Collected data

== Segment start ==

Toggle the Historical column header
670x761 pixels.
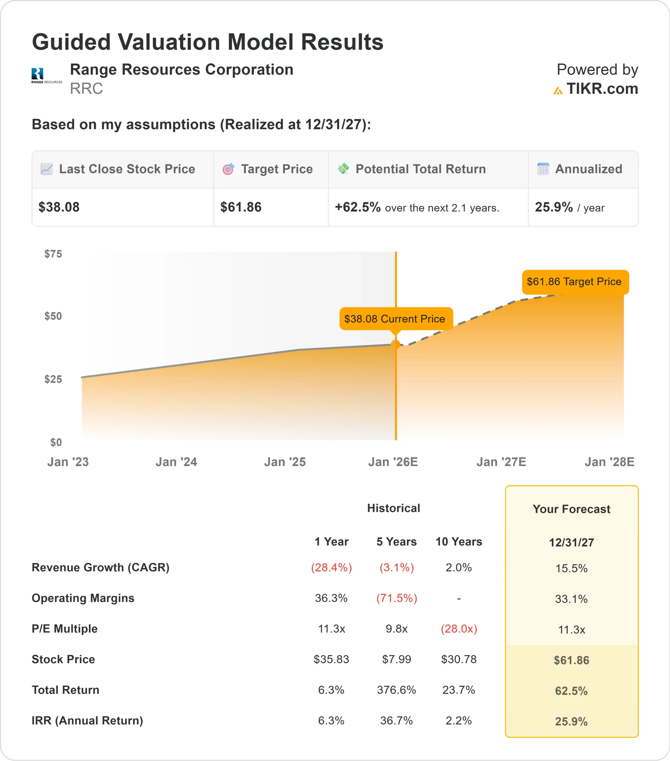click(x=393, y=508)
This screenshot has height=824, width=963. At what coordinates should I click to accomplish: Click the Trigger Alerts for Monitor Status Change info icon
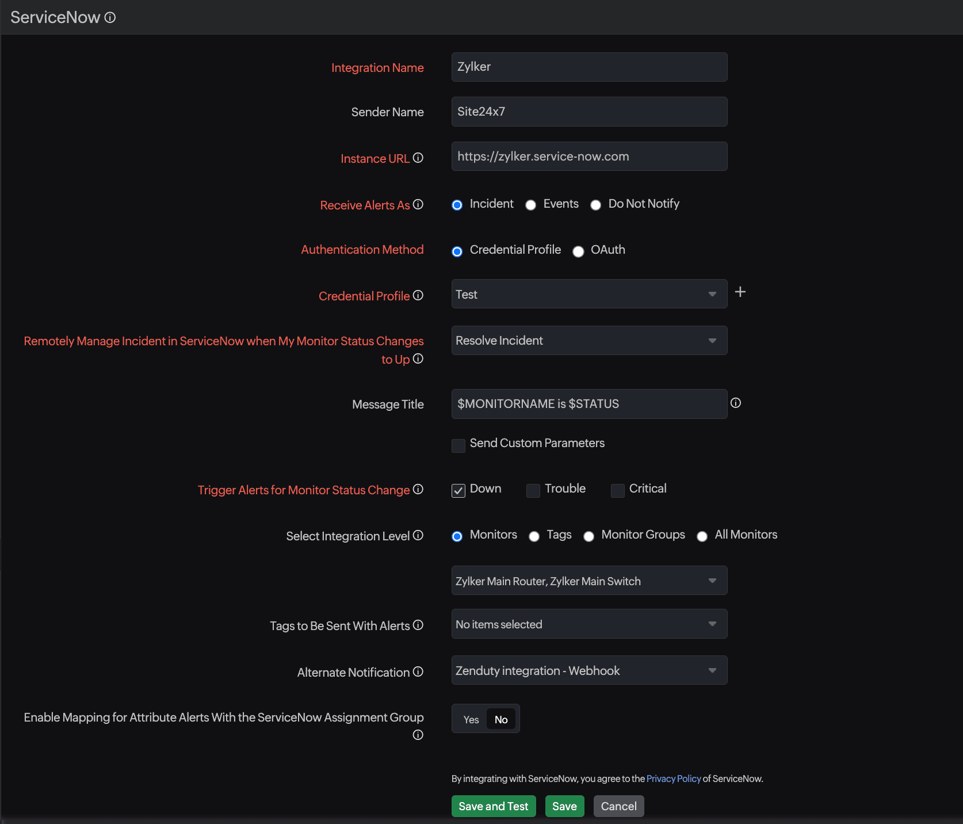tap(418, 490)
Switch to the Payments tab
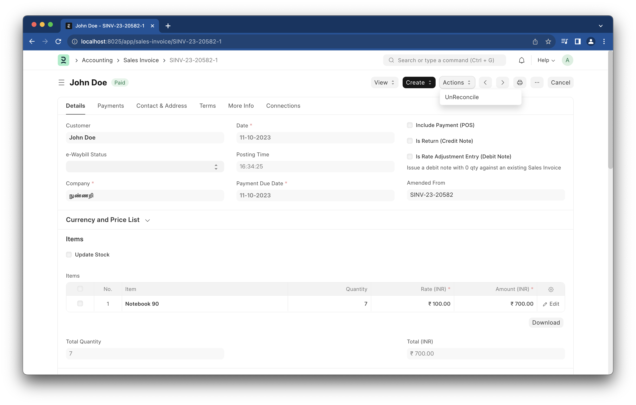 pos(110,106)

== Segment end ==

◆ WORK REQUEST
Print exactly the lines from the line with "670x761 pixels." through the end of the data, both ends included, and print no pictures.

◆ WRITTEN ANSWER
670x761 pixels.
click(x=393, y=508)
This screenshot has height=824, width=963. At what coordinates should I click to accomplish: Click the Trigger Alerts for Monitor Status Change info icon
tap(418, 490)
Switch to the Payments tab
 pos(110,106)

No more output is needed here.